This class of decision-making tasks is designed such that subjects have no uncertainty about the stimulus identity, but rather about the consequences of choosing one alternative over another. To induce such uncertainty, the subjects are not explicitly told about the reinforcement consequences of the different alternatives, but instead they have to learn them over time. The reinforcements are typically in the form of a reward, such as money for human subjects, juice for monkeys, or seeds for birds; but occasionally they can also be in the form of a penalty, such as money taken away for human subjects, a foot shock for rats, or air puff for rabbits. This class of task originated in the study of associative learning, which showed that subjects’ asymptotic choice performance after substantial learning exhibited interesting features. For example, Herrnstein (Herrnstein 1961) found that pigeons, when faced with a choice between pecking two different buttons in a Skinner box, did not always choose the one with the higher reward rate, which is mathematically optimal, but rather alternated among the choices stochastically so as to “match” their underlying reward rates. Based on these results, Herrnstein formulated the “matching law” and the related “melioration theory” (Herrnstein 1970), which gave a procedural account of how matching-like behavior can arise from limited working memory. A more recent account, using Bayesian learning theory, shows that matching-like behavior is, at a finer timescale, the consequence of a maximizing choice strategy (always choosing the best options), coupled with a learning procedure that assumes the world to be nonstationary and thus results in internal beliefs that fluctuate with empirical experiences, even those driven by noise in a truly stationary environment (Yu and Cohen 2009; Yu and Huang 2014).
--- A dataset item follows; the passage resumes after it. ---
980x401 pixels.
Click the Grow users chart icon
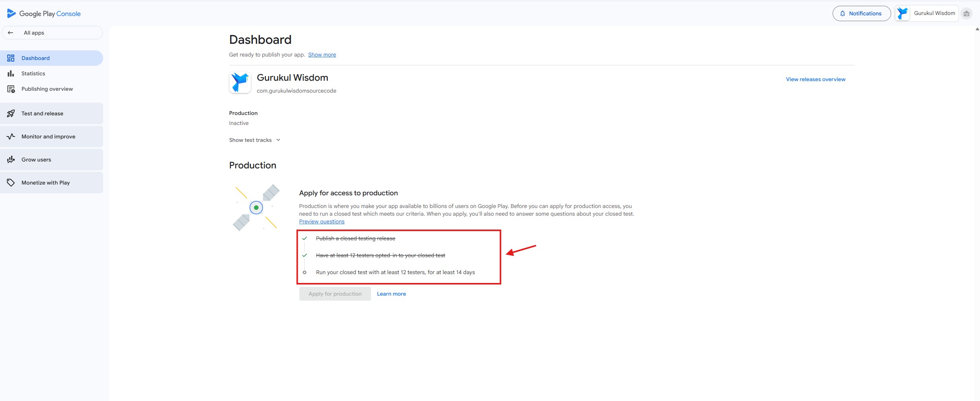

In order to induce continual outcome uncertainty, many implementations of this task incorporate unpredictable, unannounced changes in the stimulus-outcome contingencies during the experimental session. A classical example of such a manipulation is reversal learning, in which the choice with the better outcome suddenly becomes the worse choice, while the previously bad choice now becomes the better choice. This type of tasks has been used to study, among other things, how perseverative tendencies might change as a function of experimental condition or manipulations of the neural circuitry in the brain. Such tasks are rich for theoretical modeling of the neural representation, computation, and utilization of different forms of uncertainty that arise during learning and decision-making (Yu and Dayan 2005; Nassar et al. 2010). For example, there is thought to be a differentiation of at least two kinds of uncertainties, “expected uncertainty,” dealing with known uncertainties and variabilities in the environment, and “unexpected uncertainty,” arising from dramatic, unexpected changes in the statistical contingencies in the environment. Experimentally, human subjects have been shown to be more ready to alter choice strategy under conditions of more frequent choice-outcome contingencies compared to when these changes are less frequent (Behrens et al. 2007); the upregulation of the neuromodulator norepinephrine has been shown to increase the rates for learning such changes (Devauges and Sara 1990); pupil diameter in human subjects, under the control of noradrenergic and cholinergic neuromodulatory systems, has also been shown to correspond to specific model-derived uncertainty signals (Nassar et al. 2012).
There are two main types of multidimensional decision-making: (1) target-distractor differentiation, in which subjects must exclude the interfering influence of a distractor stimulus or attribute, in order to focus on the target stimulus or attribute, and (2) multisensory integration, in which subjects must integrate multiple stimuli, often differing in sensory modalities, to reach a combined choice response.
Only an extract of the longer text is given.